I’m a redhead. I’ve always been a redhead - it defines me. For all the added problems it brings such as sunburn, freckles etc it is special to me. I am 54 but still have long red hair - how do you go from that to nothing? And then there is the additional worry of how it will grow back? Will I be grey, will it be curly - will I see a stranger every time I catch sight of myself? I was just so scared that the Julie that was will be lost forever - and I didn’t want to meet this newly aged grey and old person. I don’t feel old, I’m told I look and act younger than my years but I had the distinct feeling that I would come out the other end of this nightmare looking 20 years older and feeling like a stranger.
So what to do? My lovely mum bought me a fabulous wig, but that comes with its own issues. They are hot and uncomfortable and to me it still looks like a wig. Maybe once I’m over the treatment it will come into its own. Mum has been generous and supportive enough to assure me it doesn’t matter if I never wear it - she just wants me to have the option there and have one less thing to worry about. We also researched and invested in false eyelashes and eyebrow transfers just to be prepared. It helps me to be doing something to try to regain some control.
I have to say the closer I got to my chemo the less I started to care about losing my hair. I was in the middle of a complete 180 - it just didn’t seem important any more. I was loving my new pixie haircut and just wasn’t that worried any more - it’s a really strange feeling - it was so important and all I could think about and now I really don’t care at all!
So……to Cold Cap or not to Cold Cap?
This is a process you can opt for although it does seem to be pretty hit and miss - but if it works you do keep your hair. Initially there was no doubt in my mind that I would do it but, again the closer I got to D (or should I say C) Day the more it was bothering me. It’s quite a complex procedure, it adds around 2 hours to your appointment and can be hideously uncomfortable and painful.
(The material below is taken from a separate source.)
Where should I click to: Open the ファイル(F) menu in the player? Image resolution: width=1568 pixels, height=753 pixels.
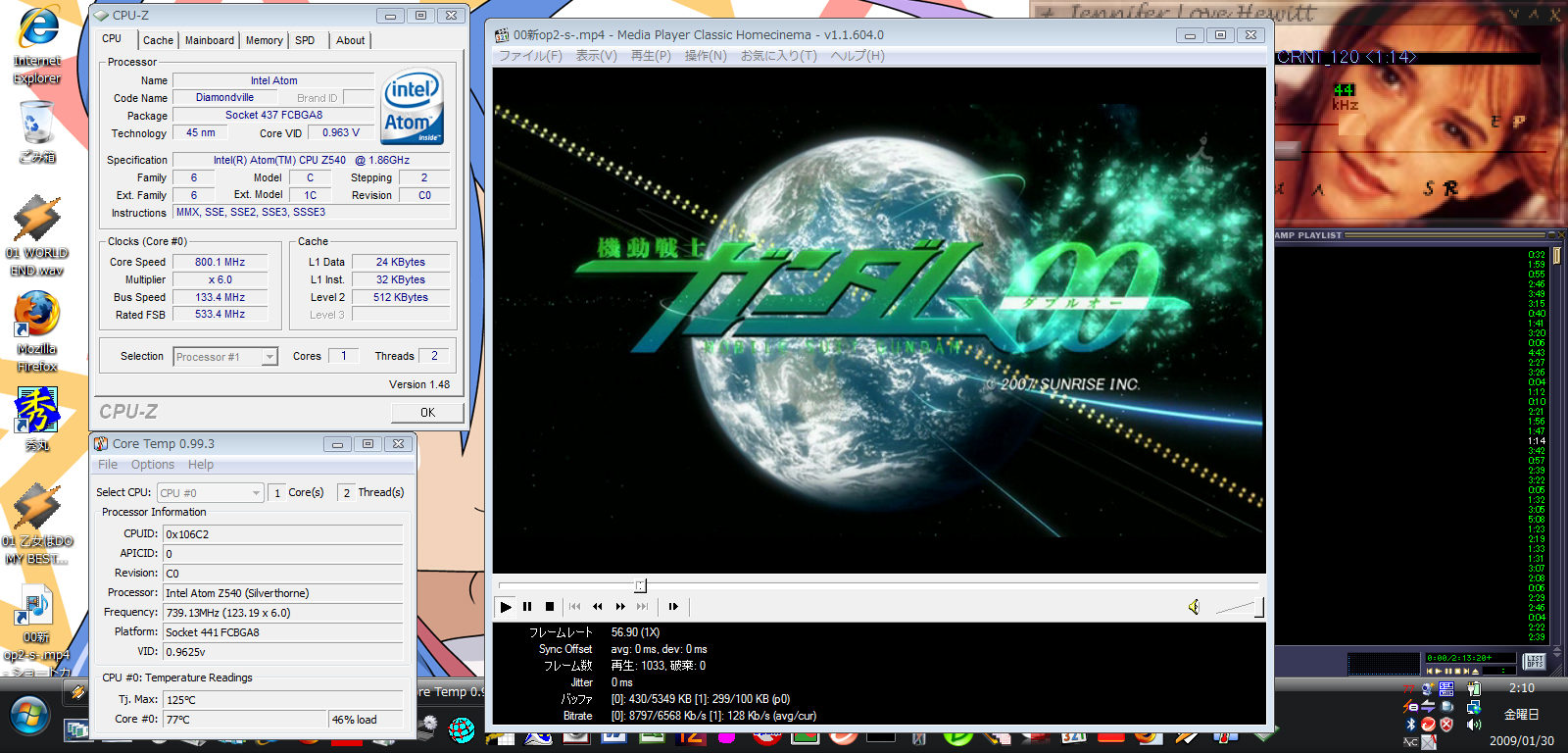pyautogui.click(x=530, y=56)
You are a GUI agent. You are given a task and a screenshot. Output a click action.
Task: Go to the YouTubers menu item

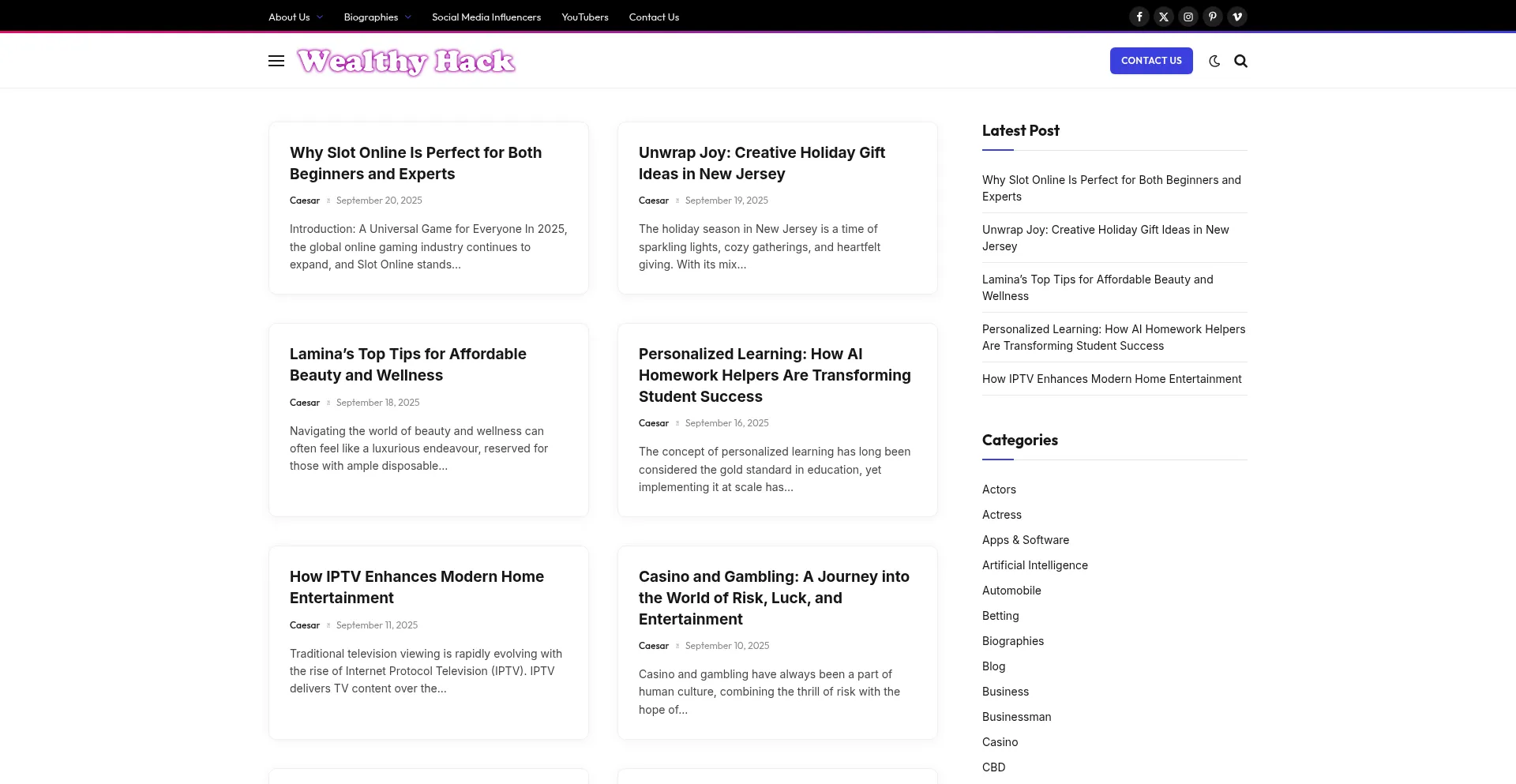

More and more I was contemplating not doing it and to just take my chances. I explained my fears to my daughter who understood but still thought it might be worth a try - particularly as I was so worried about hair loss initially but I couldn’t decide.
Luckily I work with a lovely Mammographer who, as a part of her training, had to follow a patient right through her treatment and she has seen these contraptions at close quarters. She made a point of coming to see me to talk about them and was adamant that she would never use one - she said they are horrific to see and rarely work fully as if it’s not fitted absolutely correctly you can get partial hair loss where the cap hasn’t been flush to the scalp. Interestingly, she told me that Addenbrookes have stopped offering them due to their unreliability. So that pretty much made up my mind - no Cold Cap for me! Mind you, if you read comments on MacMillan or other support groups people have used them successfully, some say it wasn’t as bad as they expected and some found them awful to use - so you get the info and make your own choice.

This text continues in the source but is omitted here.